Akita - A high-performance lattice-based polynomial commitment scheme

직함: PhD student

소속: Carnegie Mellon University
주최: 송용수 교수
날짜: 2026/6/24 오후 02:00 - 오후 03:30
위치: 302동 309-1호
대표 이미지
요약


 Lattice-based polynomial commitment schemes are promising for their post-quantum security, competitive proof sizes, and fast prover speed. They are also natively compatible with proving lattice-based relations, such as those arising from verifiable FHE or signature aggregation, and very efficient for committing to sparse, one-hot polynomials, which arise in the most efficient protocols for memory checking (Twist & Shout). However, existing schemes suffer from either large proof sizes, slow verifier time, or reliance on non-standard lattice assumptions.

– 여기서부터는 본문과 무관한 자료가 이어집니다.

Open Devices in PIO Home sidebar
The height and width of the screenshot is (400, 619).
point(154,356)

 We introduce Akita, a lattice-based PCS with concretely small proof sizes, fast prover & verifier time, and relying on the standard Module-SIS assumption. Building on Hachi, a recent lattice-based PCS, we introduce novel techniques that: (i) reduce verifier time from square-root to fourth-root, (ii) optimize the range check and the evaluation consistency check, and (iii) apply rejection sampling on the folded witness to achieve tighter security budgeting. These techniques yield 106KB proof size, 5.9s commit time, 2.5s prover time, and 20ms verifier time on a M4 Max, when committing to a 2^26-sized polynomial over a 128-bit field.

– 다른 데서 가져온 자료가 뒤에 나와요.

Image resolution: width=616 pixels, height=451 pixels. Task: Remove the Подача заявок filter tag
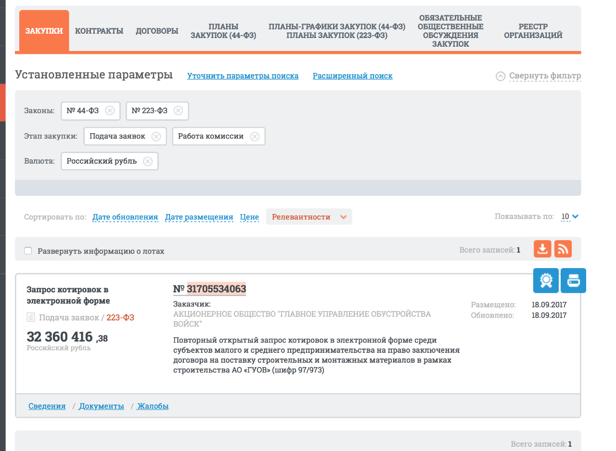tap(156, 136)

 Akita is being integrated into Jolt, a RISC-V zero-knowledge virtual machine, expecting a 3x prover time speedup over the current elliptic curve based version (which is quantum broken), while increasing proof size by less than 50%.

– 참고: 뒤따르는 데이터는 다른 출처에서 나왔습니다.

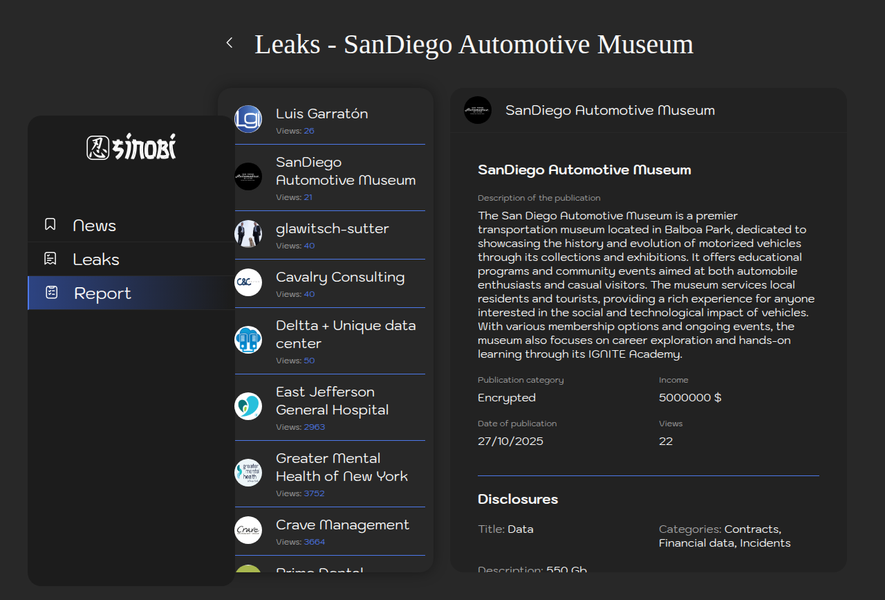
Task: Click the Leaks document icon
Action: point(50,259)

 This is ongoing joint work with Omid Bodaghi, Giuseppe Vitto, Amirhossein Khajehpour, Taghi Badakhshan (LayerZero Labs), Fengrun Liu (CMU), Justin Thaler (a16z), and Jiapeng Zhang (USC).
연사 소개

Quang Vu Dao is an incoming 5th year PhD student at Carnegie Mellon University, advised by Aayush Jain and Riad Wahby. He works on the design, formal verification, and performance optimization of succinct zero-knowledge proofs (SNARKs). His research has received a Best Paper from Junior Researchers Award at Crypto and a Distinguished Paper Award at IEEE S&P.